- Developer: Snowhound Games
- Publisher: Fulqrum Publishing
- Engine: Unity
- Platforms: Linux; macOS; Windows; Nintendo Switch; PlayStation 4; Xbox One;
- Release: Linux, macOS, Windows September 26, 2018 Switch, PS4, Xbox One March 24, 2020
- Genre: Dungeon crawl
- Mode: Single-player

= Deep Sky Derelicts =

2018 video game

Deep Sky Derelicts is a dungeon crawl video game developed by Snowhound Games and published by Fulqrum Publishing. It combines elements of traditional role-playing video games and roguelike deck-building games. Players create a custom crew, who explore and scavenge derelict space ships. It was first released in 2018 and was ported to consoles in 2020.

== Gameplay ==
Players create and customize three crew members sent to scavenge derelict spaceships.
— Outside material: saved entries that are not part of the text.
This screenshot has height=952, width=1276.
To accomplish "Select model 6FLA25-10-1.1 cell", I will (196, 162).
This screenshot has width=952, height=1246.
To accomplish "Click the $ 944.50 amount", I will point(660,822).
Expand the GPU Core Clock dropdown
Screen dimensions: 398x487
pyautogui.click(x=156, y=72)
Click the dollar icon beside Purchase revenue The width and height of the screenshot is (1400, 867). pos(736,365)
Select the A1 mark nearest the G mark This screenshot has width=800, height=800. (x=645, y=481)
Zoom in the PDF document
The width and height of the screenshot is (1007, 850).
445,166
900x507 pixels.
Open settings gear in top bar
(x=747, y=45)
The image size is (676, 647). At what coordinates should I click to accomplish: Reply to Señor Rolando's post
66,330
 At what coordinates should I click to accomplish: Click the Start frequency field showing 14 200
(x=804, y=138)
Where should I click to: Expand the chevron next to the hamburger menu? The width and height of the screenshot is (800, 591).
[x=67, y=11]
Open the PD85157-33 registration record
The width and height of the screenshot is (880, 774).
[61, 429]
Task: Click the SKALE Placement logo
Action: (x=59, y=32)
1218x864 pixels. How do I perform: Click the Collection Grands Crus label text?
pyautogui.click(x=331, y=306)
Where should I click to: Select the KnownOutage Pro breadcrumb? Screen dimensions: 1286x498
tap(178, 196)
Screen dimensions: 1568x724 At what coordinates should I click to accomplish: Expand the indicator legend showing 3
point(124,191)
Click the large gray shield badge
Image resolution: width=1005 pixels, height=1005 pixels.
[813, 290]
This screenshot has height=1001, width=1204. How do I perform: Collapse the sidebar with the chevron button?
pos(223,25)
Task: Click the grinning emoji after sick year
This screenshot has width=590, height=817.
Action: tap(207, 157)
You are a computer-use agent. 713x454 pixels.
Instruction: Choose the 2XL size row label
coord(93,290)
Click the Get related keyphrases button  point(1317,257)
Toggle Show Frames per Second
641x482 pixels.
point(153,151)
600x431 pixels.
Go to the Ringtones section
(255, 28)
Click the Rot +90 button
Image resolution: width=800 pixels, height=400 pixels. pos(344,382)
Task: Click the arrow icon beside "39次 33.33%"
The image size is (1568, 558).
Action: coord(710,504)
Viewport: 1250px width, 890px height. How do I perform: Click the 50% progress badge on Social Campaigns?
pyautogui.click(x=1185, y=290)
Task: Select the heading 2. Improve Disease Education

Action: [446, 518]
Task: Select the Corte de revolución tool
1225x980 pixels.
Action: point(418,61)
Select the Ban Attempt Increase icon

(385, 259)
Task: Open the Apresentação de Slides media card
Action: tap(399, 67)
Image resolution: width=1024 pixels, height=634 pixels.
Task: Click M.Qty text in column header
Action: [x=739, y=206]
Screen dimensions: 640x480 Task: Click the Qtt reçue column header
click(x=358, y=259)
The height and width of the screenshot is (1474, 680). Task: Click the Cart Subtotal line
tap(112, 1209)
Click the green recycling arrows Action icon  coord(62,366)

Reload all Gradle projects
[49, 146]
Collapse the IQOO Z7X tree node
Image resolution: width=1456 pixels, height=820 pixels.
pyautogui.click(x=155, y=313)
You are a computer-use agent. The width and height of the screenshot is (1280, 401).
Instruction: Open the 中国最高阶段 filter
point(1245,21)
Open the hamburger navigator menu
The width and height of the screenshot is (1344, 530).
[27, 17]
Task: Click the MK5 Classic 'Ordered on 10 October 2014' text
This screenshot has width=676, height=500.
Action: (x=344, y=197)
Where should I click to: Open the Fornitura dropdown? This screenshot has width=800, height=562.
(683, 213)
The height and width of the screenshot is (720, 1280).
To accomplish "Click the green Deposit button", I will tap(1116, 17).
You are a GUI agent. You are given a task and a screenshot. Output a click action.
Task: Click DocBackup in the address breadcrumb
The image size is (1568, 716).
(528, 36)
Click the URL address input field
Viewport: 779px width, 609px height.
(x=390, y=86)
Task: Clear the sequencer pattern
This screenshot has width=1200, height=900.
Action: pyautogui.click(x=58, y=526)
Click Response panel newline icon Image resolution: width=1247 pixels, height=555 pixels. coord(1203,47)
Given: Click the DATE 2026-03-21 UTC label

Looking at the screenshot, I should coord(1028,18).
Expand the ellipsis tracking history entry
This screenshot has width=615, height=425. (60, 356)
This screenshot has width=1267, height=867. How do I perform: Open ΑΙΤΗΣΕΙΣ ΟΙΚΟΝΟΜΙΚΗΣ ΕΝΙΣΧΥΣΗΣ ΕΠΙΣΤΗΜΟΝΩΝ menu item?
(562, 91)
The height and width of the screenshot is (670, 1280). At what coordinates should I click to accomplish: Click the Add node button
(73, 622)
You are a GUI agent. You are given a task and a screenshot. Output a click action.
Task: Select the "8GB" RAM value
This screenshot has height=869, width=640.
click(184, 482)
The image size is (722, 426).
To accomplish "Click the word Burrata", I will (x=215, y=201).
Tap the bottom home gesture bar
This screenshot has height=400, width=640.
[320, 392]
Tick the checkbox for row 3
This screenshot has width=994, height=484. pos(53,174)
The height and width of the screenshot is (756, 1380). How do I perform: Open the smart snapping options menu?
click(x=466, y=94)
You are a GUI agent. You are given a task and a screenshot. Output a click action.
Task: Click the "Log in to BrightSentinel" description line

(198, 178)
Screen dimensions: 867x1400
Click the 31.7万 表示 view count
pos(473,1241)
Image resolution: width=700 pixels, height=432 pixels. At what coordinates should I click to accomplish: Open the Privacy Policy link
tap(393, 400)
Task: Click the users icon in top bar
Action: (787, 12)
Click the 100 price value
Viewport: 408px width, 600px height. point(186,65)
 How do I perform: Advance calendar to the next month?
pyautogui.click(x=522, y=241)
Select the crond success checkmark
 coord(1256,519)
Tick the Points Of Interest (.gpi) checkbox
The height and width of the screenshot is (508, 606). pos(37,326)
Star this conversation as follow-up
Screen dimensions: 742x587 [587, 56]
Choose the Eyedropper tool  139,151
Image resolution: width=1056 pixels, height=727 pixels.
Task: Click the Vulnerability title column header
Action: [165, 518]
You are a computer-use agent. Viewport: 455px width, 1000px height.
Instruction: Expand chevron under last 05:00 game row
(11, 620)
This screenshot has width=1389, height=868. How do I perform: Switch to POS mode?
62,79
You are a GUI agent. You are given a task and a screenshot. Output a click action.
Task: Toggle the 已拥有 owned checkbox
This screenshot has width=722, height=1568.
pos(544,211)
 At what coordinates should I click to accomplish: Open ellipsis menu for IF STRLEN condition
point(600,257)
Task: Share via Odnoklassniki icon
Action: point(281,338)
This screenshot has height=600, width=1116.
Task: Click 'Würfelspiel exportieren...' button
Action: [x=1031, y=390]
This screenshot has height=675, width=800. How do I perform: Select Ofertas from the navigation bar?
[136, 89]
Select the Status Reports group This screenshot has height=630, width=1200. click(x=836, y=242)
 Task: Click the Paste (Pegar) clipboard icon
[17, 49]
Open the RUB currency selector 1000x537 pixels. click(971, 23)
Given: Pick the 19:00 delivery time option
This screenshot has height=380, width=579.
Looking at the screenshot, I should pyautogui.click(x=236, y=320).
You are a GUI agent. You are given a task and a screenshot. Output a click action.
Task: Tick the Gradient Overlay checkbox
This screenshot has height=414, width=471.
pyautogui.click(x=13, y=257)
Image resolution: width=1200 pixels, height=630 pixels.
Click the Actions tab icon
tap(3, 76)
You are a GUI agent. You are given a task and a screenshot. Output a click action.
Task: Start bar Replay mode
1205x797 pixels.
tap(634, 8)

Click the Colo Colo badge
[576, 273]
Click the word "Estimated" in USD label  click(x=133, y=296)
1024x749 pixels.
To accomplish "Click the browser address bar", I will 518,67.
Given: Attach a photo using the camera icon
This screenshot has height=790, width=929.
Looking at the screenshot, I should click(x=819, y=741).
Each character can choose from seven character classes. Exploring derelicts is done via a 2D, procedurally-generated automap that simulates graph paper. The rest of the game uses an art style similar to comic books. While exploring, energy is expended for life support. If energy runs out, the characters are injured. When encountering hostile monsters or scavengers, combat is resolved through turn-based combat using cards. A character's class and gear provide them with cards, which are shuffled and drawn randomly. If these cards are not useful, new ones can be drawn, but this costs energy. Each character has health and shields. Shields regenerate after combat, but health does not. The only way to recover health is by paying a medic. Hardcore mode enforces permadeath, but players are otherwise able to load saved games to redo a failed combat or exploration mission. Besides scavenging random derelicts, players can take side missions.

== Development ==
Deep Sky Derelicts was developed by Snowhound Games, a Finnish company headquartered in Jyväskylä. The developers cited Darkest Dungeon, XCOM, Hearthstone, and FTL: Faster Than Light as inspirations. Deep Sky Derelicts entered early access in November 2017 and was released on September 26, 2018. Two DLC were released: New Prospects on May 30, 2019, and Station Life on December 12, 2019. The game was ported to the Nintendo Switch, PlayStation 4, and Xbox One on March 24, 2020. This version, under the subtitle Definitive Edition, bundles both DLC.

== Reception ==
On Metacritic, the PC and Xbox One versions of Deep Sky Derelicts received mixed reviews, and the Nintendo Switch version received positive reviews. Rock Paper Shotguns reviewer praised the combat, saying that the ability to control which cards went into his deck overcame his dislike of deck-building games. Though he criticized the game for its lack of a tutorial, he said the combat is "great fun, never over-complicated". Gamereactor UK called the art and music "brilliant" and praised the combat, though they said it "can sometimes be a slog". A perceived poor user interface and severe difficulty spikes kept the reviewer from making a wholehearted recommendation. After overcoming a steep learning curve, Nintendo World Reports reviewer found the game enjoyable. 4Players recommended it to fans of Darkest Dungeon, though they said Deep Sky Derelicts was not quite as good.